Tanpa bermaksud menuduh, kita bisa membuat permisalan. Misalnya, ada
kasus dugaan penistaan agama, terus pemilik agama meminta ditegakkannya
aturan sebagaimana mestinya, tetapi justru dituduh intoleran. Ada
tuntutan keadilan suatu kasus, tetapi justru diteror, diintimidasi baik
secara fisik dan non fisik serta dikriminalisasi. Ada dugaan korupsi,
yang kasusnya sangat nyata. Pembelian tanah dengan alamat administrasi
berbeda dengan fisik di lapangan, dibayar dengan NJOP yang berlipat tiga
kali. Sudah dibayar lunas, tanah pun tidak dapat. Audit investigasi BPK
menyatakan ada kerugian negara (bukan lagi indikasi) tetapi kasusnya
mangkrak di KPK. Padahal audit investigasi BPK atas permintaan KPK.
Tidak ada niat jahat, kata KPK dengan entengnya.
Permisalan kasus di atas jelas tidak bisa lepas dari pengamatan rakyat.

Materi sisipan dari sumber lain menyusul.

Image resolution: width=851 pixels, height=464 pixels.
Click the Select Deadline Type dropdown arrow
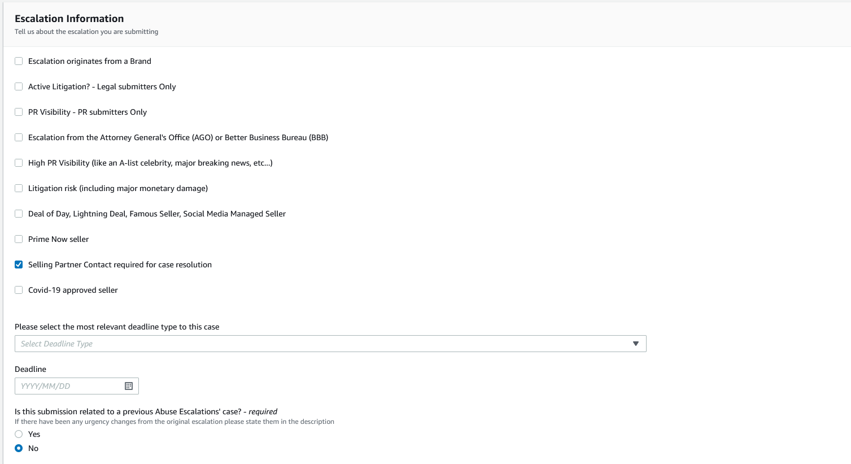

Pertama kelompok pakar hukum dan rakyat yang menginginkan tegaknya
hukum. Kedua pejabat dan rakyat yang menikmati atas kasus tersebut.
Ketiga rakyat yang terbeli. Jadi sangat jelas ada kelompok-kelompok yang
saling bersebrangan dan berhadapan. Inilah contoh sumber konflik dan
perpecahan rakyat akibat adanya ketidakadilan dalam hukum.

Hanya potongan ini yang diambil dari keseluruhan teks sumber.